なんだかずっと見ていることが出来なくて。
一瞬見つめた櫻井さんの顔は、少し悲しそうな顔をしていた。
「飲みなおさないか?」
そっと言った櫻井さんの声は、どこか切なさを連れてきた。
無理しなくてもいいけど、と消えそうな声が追いかけてきて、さらに苦しくなった。
「少し、だけなら」
なぜだか、そう答えていた。
こんな気持ちのまま誰かに会うのは嫌なはずなのに。
誰かに傍にいて欲しい、と想うのもまた真実だった。
狡い考えを、抑え込める程の気力が今はなかった。
「じゃあ、着替えて来い。
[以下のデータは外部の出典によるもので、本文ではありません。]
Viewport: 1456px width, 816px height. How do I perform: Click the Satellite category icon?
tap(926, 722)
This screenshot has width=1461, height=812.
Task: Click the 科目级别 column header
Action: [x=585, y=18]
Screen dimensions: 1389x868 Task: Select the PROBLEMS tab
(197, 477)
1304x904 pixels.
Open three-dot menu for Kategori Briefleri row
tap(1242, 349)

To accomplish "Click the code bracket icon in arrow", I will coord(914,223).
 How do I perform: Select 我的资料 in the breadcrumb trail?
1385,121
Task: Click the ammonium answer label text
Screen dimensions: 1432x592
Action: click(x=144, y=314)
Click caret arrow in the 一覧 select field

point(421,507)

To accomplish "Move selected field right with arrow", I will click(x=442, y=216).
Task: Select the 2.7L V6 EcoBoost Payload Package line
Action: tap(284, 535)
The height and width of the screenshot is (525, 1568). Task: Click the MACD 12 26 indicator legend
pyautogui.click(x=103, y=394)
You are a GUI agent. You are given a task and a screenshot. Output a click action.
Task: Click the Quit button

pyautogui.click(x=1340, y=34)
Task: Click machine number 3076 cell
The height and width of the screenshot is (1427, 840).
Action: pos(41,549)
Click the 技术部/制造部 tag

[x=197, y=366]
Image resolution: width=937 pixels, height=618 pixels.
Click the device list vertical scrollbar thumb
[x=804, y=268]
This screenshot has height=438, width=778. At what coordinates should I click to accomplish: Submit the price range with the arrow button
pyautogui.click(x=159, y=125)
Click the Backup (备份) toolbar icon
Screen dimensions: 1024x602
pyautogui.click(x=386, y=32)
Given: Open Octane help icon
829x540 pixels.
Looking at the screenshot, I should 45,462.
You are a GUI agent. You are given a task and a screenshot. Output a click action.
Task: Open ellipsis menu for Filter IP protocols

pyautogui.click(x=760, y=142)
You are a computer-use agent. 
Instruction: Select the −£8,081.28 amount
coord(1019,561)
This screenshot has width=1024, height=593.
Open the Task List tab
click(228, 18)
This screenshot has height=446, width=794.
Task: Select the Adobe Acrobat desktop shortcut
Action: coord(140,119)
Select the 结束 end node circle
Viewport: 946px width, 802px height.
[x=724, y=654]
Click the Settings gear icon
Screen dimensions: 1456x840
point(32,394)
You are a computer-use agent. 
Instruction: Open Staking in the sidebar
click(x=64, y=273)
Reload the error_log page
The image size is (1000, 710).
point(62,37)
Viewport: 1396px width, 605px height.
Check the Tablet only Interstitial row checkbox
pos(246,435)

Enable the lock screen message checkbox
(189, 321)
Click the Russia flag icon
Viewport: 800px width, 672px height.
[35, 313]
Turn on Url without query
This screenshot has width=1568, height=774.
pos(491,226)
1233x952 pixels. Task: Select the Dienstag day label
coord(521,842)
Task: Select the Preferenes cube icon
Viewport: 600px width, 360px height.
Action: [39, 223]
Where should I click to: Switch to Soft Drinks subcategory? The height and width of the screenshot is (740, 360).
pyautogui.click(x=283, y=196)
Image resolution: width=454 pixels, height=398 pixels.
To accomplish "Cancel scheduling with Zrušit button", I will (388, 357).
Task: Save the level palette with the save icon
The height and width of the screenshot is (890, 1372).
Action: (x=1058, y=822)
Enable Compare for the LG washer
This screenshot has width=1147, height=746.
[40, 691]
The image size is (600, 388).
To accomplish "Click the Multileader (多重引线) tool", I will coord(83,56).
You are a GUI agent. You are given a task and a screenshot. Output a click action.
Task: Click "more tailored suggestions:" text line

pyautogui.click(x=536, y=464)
上で待ってる」
「はい」
事務的なやり取り。
最初の怯えた私の様子をみて、もう手を伸ばしてくることはない。
そのまま櫻井さんはエレベーターに向かって行った。
扉を閉めて、少し大きく息を吐く。
息苦しいのは、この雨の音のせいなのか、櫻井さんの連れて来た空気のせいなのか。
気持ちを落ち着かせるために、鏡の前の椅子に座って自分の顔と向き合った。
「あ・・・」
鏡に映った自分の顔を見て、そっと自分の頬に触れてみる。
さっき触れられそうになった左頬は、顎のすぐ近くにうっすらと涙の跡があった。